20.07.2016, 08:15 Uhr

"Chancen für Pilzfans stehen in diesem Jahr gut"

Auch Parasole mit einem Durchmesser von über 40 Zentimetern gehören zu Franz Kaisers größten Funden. (Foto: Kaiser)

Das feuchte Wetter begünstigt heuer wieder das Wachstum der Schwammerl in Urfahr-Umgebung.

BEZIRK (vom). "Dieses Jahr werden Pilzsammler wieder mehr Glück haben als letztes Jahr.
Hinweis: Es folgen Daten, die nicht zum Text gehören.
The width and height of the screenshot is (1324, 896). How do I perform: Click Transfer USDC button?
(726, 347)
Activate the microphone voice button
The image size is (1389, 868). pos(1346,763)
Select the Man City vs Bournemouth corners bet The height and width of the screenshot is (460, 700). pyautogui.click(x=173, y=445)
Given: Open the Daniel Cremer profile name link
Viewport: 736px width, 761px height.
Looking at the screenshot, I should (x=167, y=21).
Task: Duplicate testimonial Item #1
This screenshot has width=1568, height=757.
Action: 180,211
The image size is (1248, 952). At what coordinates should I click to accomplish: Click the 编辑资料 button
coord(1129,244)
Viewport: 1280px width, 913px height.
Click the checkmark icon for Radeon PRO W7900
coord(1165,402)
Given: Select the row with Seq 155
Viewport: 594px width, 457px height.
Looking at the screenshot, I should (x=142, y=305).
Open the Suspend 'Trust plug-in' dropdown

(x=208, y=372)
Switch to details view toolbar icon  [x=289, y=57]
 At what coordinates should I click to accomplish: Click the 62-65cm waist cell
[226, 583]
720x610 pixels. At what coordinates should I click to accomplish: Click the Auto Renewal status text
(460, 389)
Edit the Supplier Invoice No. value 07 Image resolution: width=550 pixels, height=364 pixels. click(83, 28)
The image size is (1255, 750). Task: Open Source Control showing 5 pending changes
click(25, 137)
Das feuchte Sommerwetter ist klimatisch gut für das Schwammerlwachstum, jedoch sind sie heuer etwas später dran", so Rudolf Schwaiger, Experte in der Abteilung Ernährungssicherheit der OÖ Landesregierung.
Begibt man sich auf die Suche nach Pilzen, gilt es einiges zu beachten. "Man sollte nur Pilze mitnehmen, bei denen man sich sicher ist, um welche es sich handelt. Ist der Pilz bekannt, sollte dieser abgeschnitten und nicht herausgerissen werden", so Schwaiger. Mitsamt Wurzelgeflecht dreht man Pilze nur aus der Erde, um alle Merkmale für eine Bestimmung zu erhalten. Diese Bestimmung ist im Zweifelsfall auch im Landesdienstleistungszentrum oder beim Magistrat möglich. Für jeden Sammler ist es wichtig, sich die Speisepilze und ihre giftigen Doppelgänger genau einzuprägen, denn es gibt keine allgemein gültigen Kennzeichen, um essbare von giftigen Exemplaren zu unterscheiden.
Geht man gezielt auf die Suche, empfiehlt Schwaiger die Pilze in einem Korb zu transportieren. Kunststoffbehälter und Plastiksackerl sind nicht geeignet, da sie nicht luftdurchlässig sind. "Ratsam ist, sich einen kleinen Pinsel mitzunehmen. So kann man gleich an Ort und Stelle mühelos Schmutz und Nadeln entfernen", erklärt der Experte.
Gesammelt werden sollten nur frische Schwammerl. Alte, schimmlige, weiche oder stark zerfressene Exemplare können durch die Eiweißzersetzung Giftstoffe bilden. Diese können zu schweren Vergiftungen führen. "Bei einem Frischetest greift man auf den Hut des Pilzes. Ist dieser schwammig, sollte er nicht mehr gegessen werden. Diese Schwammerl aber trotzdem stehen lassen, damit sie sich weiterverbreiten können", weiß Schwaiger. Wieder daheim sollten Pilze möglichst schnell verkocht werden. Wärme, Feuchtigkeit oder zu wenig Luftzufuhr lassen sie rasch verderben.


Im Dickicht suchen

Für seine Schwammerlfunde ist Franz Kaiser aus Herzogsdorf weit über die Gemeindegrenzen bekannt. In seinem persönlichen Rekordjahr hat er 36 Kilo Eierschwammerl gefunden. Obwohl dieses Jahr Eierschwammerl und Co noch auf sich warten lassen, hat der Pilzsammler bereits zwei Boviste mit einem Durchmesser von rund 30 Zentimetern gefunden. "In meiner Umgebung weiß ich schon ganz genau, wo Schwammerl wachsen", so Kaiser. Pilzsammlern und allen, die es noch werden wollen, rät der Herzogsdorfer im Dickicht zu suchen. Aber auch in Wiesen sollte man die Augen offen halten.
Speisepilze werden auch gerne in den Wirtshäusern im Bezirk angeboten. Vor allem Eierschwammerl haben es den Gäs-#+ten angetan – egal ob in feiner Rahmsauce, in einem Puten Cordon bleu oder geröstet als Beilage.